その姿を見送ってから、彼はふたりに礼を言う。
「あ、あの! 危ないところを助けていただき、ありがとうございました!」
「別に、礼を言われることじゃない。ここの広場に集まっているのは皆ティファニア軍の募兵に応じた傭兵や冒険者だ。揉め事が起きて乱闘にでもなり、同じ広場にいた自分まで巻き添えになるのはごめんだと思っただけだ」
「そうそう、それに助けたのはキミじゃなくさっきの彼らの方だしね。キミ、あのままだったら腰の短剣で彼らを刺してただろ?」
長物の男に見透かされて、彼は苦り切った笑みを浮かべる。
「いやあ、ああいう人たちって、どうあしらったらいいかわかんなくて。でもおかげでトラブルを避けられました。あの、よろしければお二人の名前を教えていただけませんか?」
男たちは顔を見合わせると、まず三白眼の方が口を開いた。
「ジャメサ・カウズだ。第十九副王領の闘技場で剣闘士をしていた」
「ああ! やっぱりキミ、〝剣帝〟ジャメサか! どうりで見た顔だと思った!」
「え? 剣帝って何ですか?」
「ああ、コメリア首都の闘技場といえば、ティファニア領内に残る闘技場でも屈指の規模なんだけど、彼はここ三年間不動のチャンピオンなのさ! それで付けられた仇名が剣の帝王で〝剣帝〟。かく言う私も、以前コメリアを訪れた際、彼に賭けて儲けさせていいただきました!」
拝むように手を合わせる優男に、ジャメサは苦々しい表情で黒髪をかき上げる。
「大層な仇名を付けられたが、長い間剣闘士だったってのは要するに借金を返せず辞められなかったってだけだ。それが今回、軍に参加するって条件付きで、第一王女が剣闘士の借金をすべて肩代わりして解放されたのさ。で、そういうあんたは?」
ジャメサに問われ、長物の優男が一歩前へ出た。
「ティスマス・イーキンス。
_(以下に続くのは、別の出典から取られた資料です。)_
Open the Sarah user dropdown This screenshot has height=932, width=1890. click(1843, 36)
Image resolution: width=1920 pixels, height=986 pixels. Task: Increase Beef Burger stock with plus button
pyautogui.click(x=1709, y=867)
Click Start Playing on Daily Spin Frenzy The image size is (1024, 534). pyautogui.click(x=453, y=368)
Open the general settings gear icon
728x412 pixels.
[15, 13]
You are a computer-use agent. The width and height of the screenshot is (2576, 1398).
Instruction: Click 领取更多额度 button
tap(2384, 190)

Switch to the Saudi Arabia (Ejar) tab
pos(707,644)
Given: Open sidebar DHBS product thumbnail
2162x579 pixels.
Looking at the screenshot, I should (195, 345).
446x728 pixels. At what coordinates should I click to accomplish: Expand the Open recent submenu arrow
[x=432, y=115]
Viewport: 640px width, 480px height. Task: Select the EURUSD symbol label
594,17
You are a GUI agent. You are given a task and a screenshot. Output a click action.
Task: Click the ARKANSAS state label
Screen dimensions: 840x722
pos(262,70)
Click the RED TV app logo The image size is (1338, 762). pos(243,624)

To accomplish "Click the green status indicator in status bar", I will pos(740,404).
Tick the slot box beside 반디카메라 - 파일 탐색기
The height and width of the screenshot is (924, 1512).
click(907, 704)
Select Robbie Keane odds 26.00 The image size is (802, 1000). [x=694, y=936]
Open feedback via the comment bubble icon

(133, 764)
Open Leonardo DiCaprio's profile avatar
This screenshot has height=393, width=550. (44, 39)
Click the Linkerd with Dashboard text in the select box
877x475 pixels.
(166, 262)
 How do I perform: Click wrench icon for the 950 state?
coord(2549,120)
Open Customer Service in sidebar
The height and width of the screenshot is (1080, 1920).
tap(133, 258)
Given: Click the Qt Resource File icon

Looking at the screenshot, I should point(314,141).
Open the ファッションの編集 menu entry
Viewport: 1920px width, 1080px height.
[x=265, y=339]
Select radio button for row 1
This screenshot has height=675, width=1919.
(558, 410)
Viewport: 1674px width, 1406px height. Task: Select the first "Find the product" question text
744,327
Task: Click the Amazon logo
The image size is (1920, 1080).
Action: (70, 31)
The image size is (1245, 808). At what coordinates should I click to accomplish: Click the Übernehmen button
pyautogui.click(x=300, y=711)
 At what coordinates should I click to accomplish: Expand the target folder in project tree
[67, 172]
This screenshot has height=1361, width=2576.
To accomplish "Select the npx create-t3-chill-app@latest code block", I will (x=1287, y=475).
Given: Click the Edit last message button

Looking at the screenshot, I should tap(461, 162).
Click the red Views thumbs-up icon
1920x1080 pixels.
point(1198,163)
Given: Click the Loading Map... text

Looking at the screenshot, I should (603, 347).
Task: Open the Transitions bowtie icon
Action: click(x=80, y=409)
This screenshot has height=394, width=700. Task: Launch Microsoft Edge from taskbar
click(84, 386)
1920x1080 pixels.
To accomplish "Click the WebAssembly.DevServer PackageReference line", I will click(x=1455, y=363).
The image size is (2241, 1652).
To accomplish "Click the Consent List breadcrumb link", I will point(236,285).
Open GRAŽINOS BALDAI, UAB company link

気軽にティスって呼んでくれてかまわないよ。今はしがない冒険者だが、以前は第十六副王領で兵士をしていたこともある。そんなわけで多少の魔法と槍を使うことができる」
「ああ、〝百華槍〟のティスマスってのはあんたのことか。ティファニア西部じゃそれなりに名の売れた冒険者だよな。さっきの連中が逃げてったのは、おまえさんを知ってる奴がいたからか」
「キミ、剣闘士なのにやけに詳しいね。闘技場で戦うばかりなのに、どうして冒険者の情報なんて知ってるのかな?」
「闘技場じゃ腕の立つ冒険者をゲスト出演させることがあるんだよ。まぁ、大抵そういった試合はやらせだけどな。で、うちの支配人があんたを呼びたがってたんだ。でもあんた、そこらじゅうをふらふらしてるだろ? ギルドにも依頼したけど音沙汰ねえってぼやいてたぜ」
「あちゃあ! マジかぁ。ギルドなんて年一で顔出すかどうかって感じだからなぁ。闘技場のゲストなんてちょっと目立ちそうだし、やってみたかったかも」
「で、オレたちは名乗ったわけだが、あんたは?」
ジャメサに話を振られ、彼は居住まいを正す。
人に自己紹介するなど、いつぶりか思い出せない。
「ぼ、ボクはエウル・クーレットといいます。おふたりのように、かっこいい二つ名?みたいなのはありません。幼少の頃より、北の闇地で祖父と魔獣を狩って暮らしてきました。だから、弓には多少の覚えがあります」
エウルの自己紹介に、ティスマスが目を丸くした。
「へえぇ、キミみたいな可憐な女の子が、闇地で魔獣を狩っていただなんて信じられないなぁ。 でもそれだと、ここに集まってるのは、ほとんどむさ苦しい男だから不安だろ? 私でよければいつでも相談に乗るから、遠慮なく頼ると良いよ」
その言葉に、エウルとジャメサが首を傾げた。
「「え?」」
「え?」
三人の間に、しばし沈黙が流れた。
その後、エウルが自分は男だと説明しティスマスの誤解は解けた。
それからしばらくの間、ティスマスは両手で顔を覆い落ち込んだ様子だった。